Managing Massive Point Cloud Data: Performance of DBMS and File-based Solutions - 25/09/2015
Today, Lidar and photogrammetry enable the collection of massive point clouds. Faced with hundreds of billions or even trillions of points, the traditional solutions for handling point clouds usually underperform. To obtain insight into the features affecting performance, tests have been carried out on various systems and the pros and cons have been identified.
(By Oscar Martinez-Rubi, Peter van Oosterom and Theo Tijssen, The Netherlands)
Point clouds have traditionally been processed into grids, vector objects or other types of data to support further processing in a GIS environment. Today, point clouds are also directly used for estimating volumes of complex objects, visibility analysis, roof solar potential analysis, 3D visualisations and other applications. In archaeology, for example, point clouds are crucial for 3D documentation and analysis of sites. In addition to using data management solutions to manage grids, vectors or TINs, users are increasingly demanding that they can handle massive point clouds. The performances of the various current systems for managing point cloud data were investigated in the ‘Massive Point Clouds for eSciences’ project, a collaboration between Rijkswaterstaat, Fugro, Oracle, Netherlands eScience Center and TU Delft.
Since there is a continuous debate about whether database management systems (DBMSs) are suitable for managing point cloud data, the project considered both DBMS and file-based solutions. In the latter, points are stored in files in a certain format and accessed and processed by solution-specific software. In DBMSs, two storage models can be distinguished:
- Blocks model: nearby points are grouped in blocks which are stored in a database table, one row per block
- Flat table model: points are directly stored in a database table, one row per point, resulting in tables with many rows.
All file-based solutions use a type of blocks model. It was decided to test the widely used LAStools by Rapidlasso with both LAS and compressed LAZ files. The blocks model DBMSs tested were Oracle and PostgreSQL. Flat table model DBMSs in the tests were Oracle, PostgreSQL and MonetDB, which organises data per column instead of using the classic row storage architecture.
Initially the wishes of users in government, industry and academia were inventoried using structured interviews. The highest-ranked features were investigated using datasets varying from a few million points to several hundred billion points. The point clouds were subsets of AHN2, the second National Height Model of the Netherlands, which consists of 640 billion points (Figure 1). All systems run on the same platform, a HP DL380p Gen8 server with 128GB RAM and 2 x 8 Intel Xeon processors E5-2690 at 2.9GHz, RHEL 6 as operative system and different disks directly attached including 400GB SSD, 5TB SAS 15,000rpm in RAID 5 configuration (internal), and 2 x 41TB SATA 7,200rpm in RAID 5 configuration (in Yotta disk cabinet).
Storage, Preparation and Loading
Compared to flat table systems, the blocks model DBMSs are faster and compress the data better during preparation and loading. Flat table systems enable modifications of the table definition or the data values as in any database table.

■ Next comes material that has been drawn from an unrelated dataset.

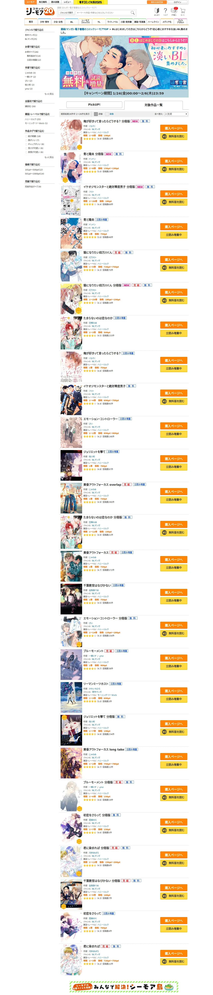Click the PT購入 point purchase icon

click(x=174, y=12)
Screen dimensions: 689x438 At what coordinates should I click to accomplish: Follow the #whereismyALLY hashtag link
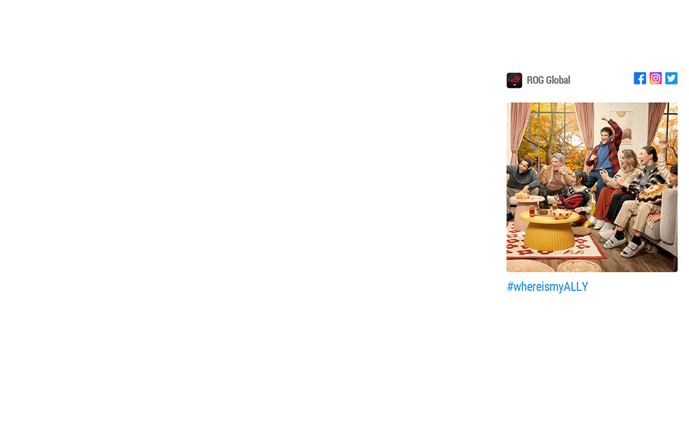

This is more complicated in the blocks model. For both, the integration with other types of data is straightforward and all the key features of DBMSs are present, i.e. data interface through the SQL language, multi-user access, transaction processing, remote access and advanced security. LAStools prepares data faster than any DBMS since no loading is needed, only resorting and indexing. The storage requirements of the compressed LAZ format are lower than those of the DBMSs, but with its fixed file format the data model loses flexibility as one is restricted to the specified format. For example, the standard LAS format allows only one byte for user data.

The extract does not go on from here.